The ESP domain list needs maintenance — vendors update their click-tracking subdomains periodically. I check it quarterly by looking at the referer values in my own click logs and cross-referencing against any ESP domains I don't recognize.

Deduplication window for scanner clicks

One additional layer worth implementing: a Redis-based deduplication window that identifies clicks on the same short code from IPs in the same /24 subnet within a 30-second window. Scanner clusters almost always fall within this window; human forwarded-email re-clicks typically don't, because different people in different locations open at different times.

// ScannerDeduplicationService.java
// Uses Redis INCR + EXPIRE to count rapid same-subnet clicks
@Service
public class ScannerDeduplicationService {

    private static final int WINDOW_SECONDS = 30;
    private static final int CLUSTER_THRESHOLD = 3;

    private final RedisTemplate<String, String> redis;

    public ScannerDeduplicationService(RedisTemplate<String, String> redis) {
        this.redis = redis;
    }

    /**
     * Returns true if this click matches a rapid-cluster pattern.
     * Does not block — caller still logs the click but tags it.
     *
     * @param shortCode  The short code being clicked
     * @param subnetKey  First three octets of the raw IP, e.g. "203.0.113"
     */
    public boolean isSuspectedCluster(String shortCode, String subnetKey) {
        // Key: "scan:{shortCode}:{subnet}", TTL = window
        String key = "scan:" + shortCode + ":" + subnetKey;

        Long count = redis.opsForValue().increment(key);
        if (count != null && count == 1) {
            // First hit — set the expiry
            redis.expire(key, Duration.ofSeconds(WINDOW_SECONDS));
        }
        return count != null && count >= CLUSTER_THRESHOLD;
    }
}

Pass the raw IP to this service before hashing it for storage. You need the raw IP to extract the subnet key, but you should never persist the raw IP itself for GDPR compliance. The subnet key (203.0.113) is coarse enough to not be personally identifiable while still being precise enough to catch scanner clusters.
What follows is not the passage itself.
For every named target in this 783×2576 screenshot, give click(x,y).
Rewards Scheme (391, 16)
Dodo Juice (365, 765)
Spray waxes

Technical pipeline diagram showing click log classification stages: raw click received, ESP wrap detection, scanner cluster detection via Redis, SafeLinks detection, and final tagged click record written to MariaDB

What You Can Still Trust — and What Reporting to Build Around It

After accounting for scanner traffic, MPP, ESP wrapping, and SafeLinks, here's the honest inventory of what survives email tracking in 2026:

Still reliable: UTM-attributed clicks minus scanner noise. If you filter is_suspected_scanner = 0 and is_esp_wrapped = 1 (i.e., real clicks that came through an ESP wrapper, meaning a human clicked something in an email), you have a reasonably clean count of human email clicks. It undercounts by some fraction due to ad blockers and MPP-related proxy routing, but it's directionally trustworthy for week-over-week comparison within the same list.

Still reliable: click-to-conversion rate, not raw click counts. The denominator (clicks) and numerator (conversions) are both affected by the same tracking degradation, so the ratio is more stable than either absolute count. If scanner clicks inflate your click count by 15% but don't complete your conversion events, your conversion rate is deflated by 15% — but it deflates consistently, which means relative comparisons between campaigns are valid even if the absolute rate is wrong.

No longer reliable: open rate as an engagement proxy. MPP has made this a lagging indicator at best. Use clicks-per-send as your primary engagement metric. Among subscribers who received the email, what fraction clicked anything? This is more meaningful than opens and less contaminated by MPP.

No longer reliable: geographic and device data from email opens. MPP proxies mask both. If your personalization or send-time optimization depends on email-derived location data, you need a separate signal — first-party profile data, purchase history location, or web session data — to substitute for it.

Genuinely useful from server logs: time-to-click distribution. Even with scanner noise filtered out, the distribution of human clicks over time after send is a meaningful signal. A campaign where 80% of clicks happen in the first 2 hours has a different list composition than one where clicks trickle in over 4 days. This pattern is visible only in server logs, not in GA4, and it informs send cadence and list health assessment in ways open rates no longer can.

The core shift in email analytics since 2021 is from impression-based signals (opens, which are passive and now inflated) to action-based signals (clicks, which require intent and are harder to fake at scale). Building your reporting infrastructure around clicks — cleaned, classified, and connected to downstream conversion events — is where reliable email measurement lives now.